▶ **Set task**
State how many lines of the records contain the word "Uconnect". Reply with the number alone.

+ + + + + + +

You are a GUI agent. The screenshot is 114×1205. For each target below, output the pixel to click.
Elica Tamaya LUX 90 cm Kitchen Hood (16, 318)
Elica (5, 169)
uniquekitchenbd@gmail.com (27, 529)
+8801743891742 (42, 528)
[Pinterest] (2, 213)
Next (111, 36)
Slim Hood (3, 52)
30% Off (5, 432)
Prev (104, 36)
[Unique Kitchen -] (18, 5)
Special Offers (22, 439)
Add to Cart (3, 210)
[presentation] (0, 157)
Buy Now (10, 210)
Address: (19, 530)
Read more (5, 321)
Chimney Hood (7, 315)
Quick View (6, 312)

+ + + + + + +

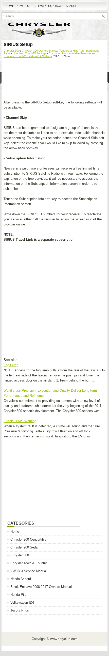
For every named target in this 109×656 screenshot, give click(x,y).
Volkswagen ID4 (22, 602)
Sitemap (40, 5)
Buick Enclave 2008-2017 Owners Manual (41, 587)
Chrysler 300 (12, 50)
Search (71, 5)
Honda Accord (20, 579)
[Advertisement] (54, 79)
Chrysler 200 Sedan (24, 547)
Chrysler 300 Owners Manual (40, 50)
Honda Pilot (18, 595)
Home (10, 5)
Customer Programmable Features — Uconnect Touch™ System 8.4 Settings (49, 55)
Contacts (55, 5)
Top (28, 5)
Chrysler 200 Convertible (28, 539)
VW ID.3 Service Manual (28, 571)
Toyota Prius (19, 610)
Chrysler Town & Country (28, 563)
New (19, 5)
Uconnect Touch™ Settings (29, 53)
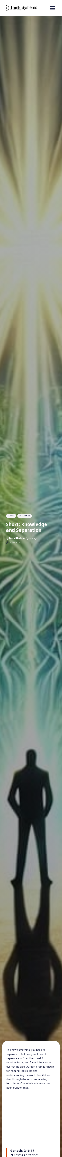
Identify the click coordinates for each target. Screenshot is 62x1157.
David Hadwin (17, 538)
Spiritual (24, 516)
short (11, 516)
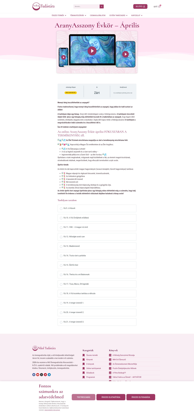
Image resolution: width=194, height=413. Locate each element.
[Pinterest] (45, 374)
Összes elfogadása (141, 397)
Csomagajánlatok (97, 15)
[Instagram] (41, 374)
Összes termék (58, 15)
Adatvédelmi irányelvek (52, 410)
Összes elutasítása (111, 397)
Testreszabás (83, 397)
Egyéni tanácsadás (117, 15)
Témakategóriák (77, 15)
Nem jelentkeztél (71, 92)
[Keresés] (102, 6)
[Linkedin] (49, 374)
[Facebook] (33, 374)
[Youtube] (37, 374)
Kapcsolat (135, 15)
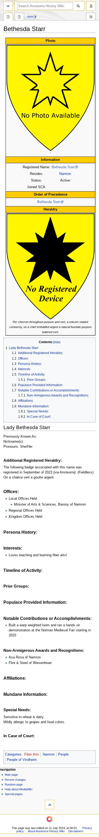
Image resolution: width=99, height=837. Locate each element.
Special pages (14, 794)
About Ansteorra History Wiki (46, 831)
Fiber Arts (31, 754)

+ + + + + + +

▶ **Worked solution**
2